Aún no estaba seguro de cómo utilizaría la información que recogiese pero sabía que acabaría usándola. Conocer las costumbres de alguien y las personas con las que se relaciona es como conocer las puertas y ventanas de una casa, uno acaba viendo la forma de entrar. Porque, vamos a ver, ¿qué iba a hacer cuando verificase la auténtica identidad de Fredrik? ¿Capturarle y llevarle ante un tribunal acusándole de crímenes horribles, impensables en un ser humano? Ese tiempo había pasado, ya no se juzgaba a nazis ancianos. Como mucho, se esperaba que muriesen y que con ellos muriese el problema de tener que extraditarlos, juzgarlos, encarcelarlos y remover una vez más tanta mierda negra y apestosa.
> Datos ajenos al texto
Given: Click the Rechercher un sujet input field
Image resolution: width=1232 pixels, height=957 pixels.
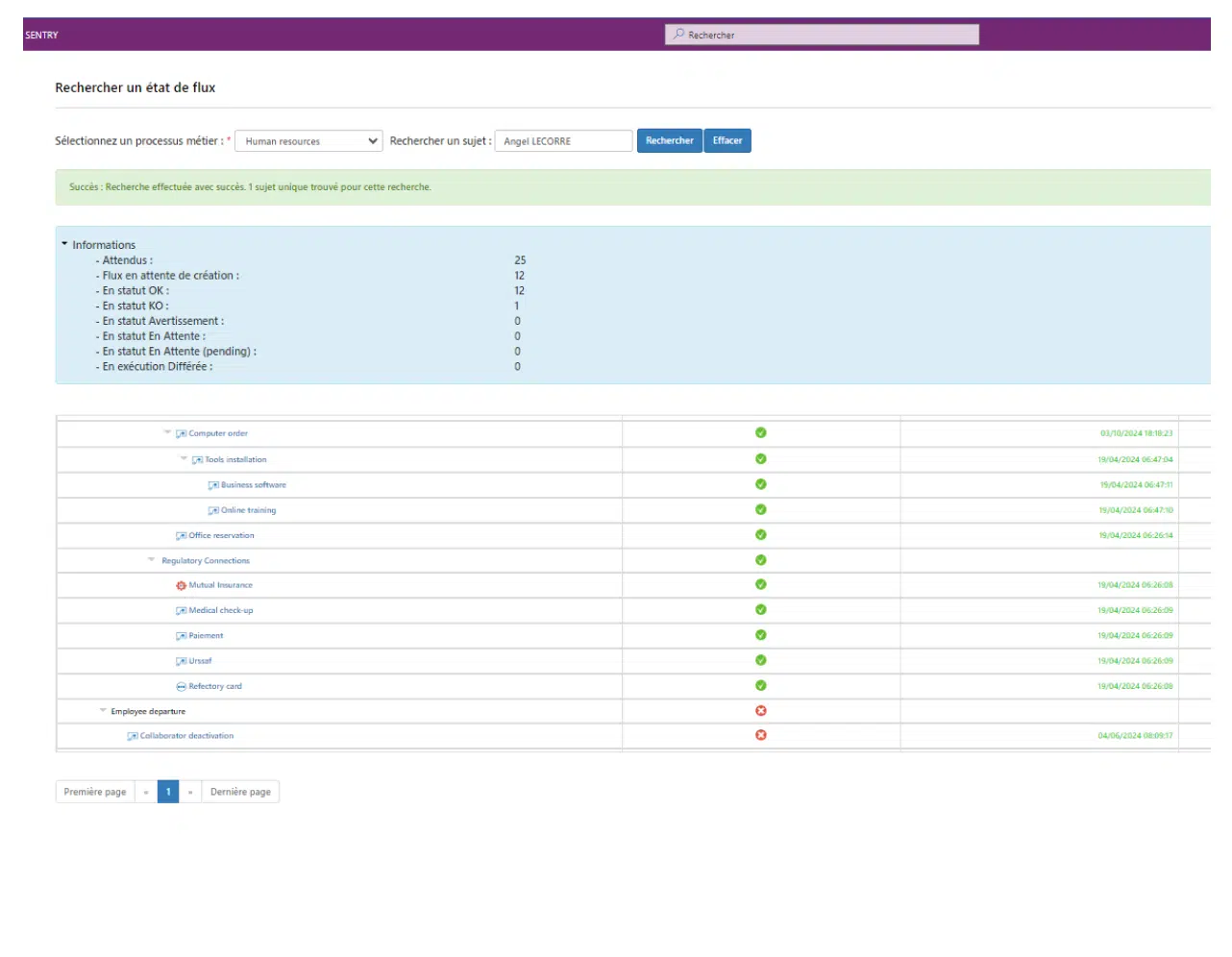Looking at the screenshot, I should coord(563,141).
Y pensé, contemplando las estrellas, que aunque viejos y en las últimas aquí estábamos todavía Fredrik y yo, y que podíamos levantar la cabeza y admirar su hermosa luz.
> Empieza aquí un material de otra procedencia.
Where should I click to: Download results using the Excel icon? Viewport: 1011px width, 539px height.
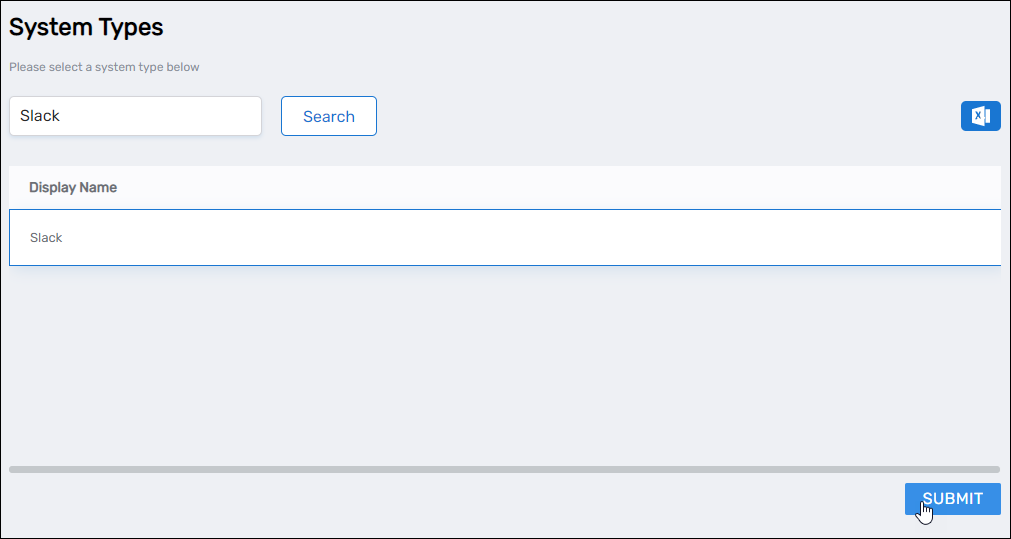tap(980, 116)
Y pensé que aún se podría conseguir que a ese cerdo le temblaran las piernas y que yo pudiera morirme con la conciencia tranquila por el deber cumplido. Ya sé que Raquel me preguntaría que a quién quería engañar, diría que lo hacía por puro placer y satisfacción míos, y puede que tuviese razón, pero qué más daba el nombre que se le diese a lo que yo sentía.

2. La chica del pelo rojo

Sandra

Así, la playa era muy cómoda. Fredrik de vez en cuando nos traía un helado, un refresco, la sombra de sus anchos y huesudos hombros caía sobre nosotras. A Karin le gustaba hablar de Noruega, de la casa tan bonita que tenían en un fiordo y que en tiempos fue una granja. Ya no iban allí por el clima, la humedad se les metía en los huesos. Pero echaba de menos la nieve, el aire puro de la nieve azulada. Karin no era esquelética como su mando. Debía de haber sido delgada en su juventud y gorda en la madurez, ahora era una mezcla de ambas cosas, una mezcla deformada. Miraba con esa expresión tan difícil, entre amigable y desconfiada, que no se sabía qué pensaba realmente. O mejor dicho, lo que decía debía de ser una milésima parte de lo que pensaba, como toda la gente de edad que ha vivido mucho para al final acabar disfrutando de las pequeñas cosas. No era raro que Karin llevase en su cesta de paja alguna novela con un hombre y una mujer besándose en la portada. Le gustaban mucho las historias románticas y a veces me contaba alguna que se desarrollaba entre el jefe y la secretaria o entre un profesor y la alumna o entre el médico y la enfermera o entre dos que se habían conocido en un bar. Ninguna se parecía a la mía con Santi.

Era muy agradable dejarme llevar. Paseaba por la orilla, de la sombrilla de la pareja de noruegos al saliente de piedras, y del saliente de piedras a la sombrilla. No volví a vomitar, teníamos toda el agua fresca que queríamos en la nevera portátil, una nevera muy buena que no existía en el mercado español. Casi ninguna de las cosas que usaban eran de aquí, salvo los pareos de ella, comprados en algún tenderete de la playa.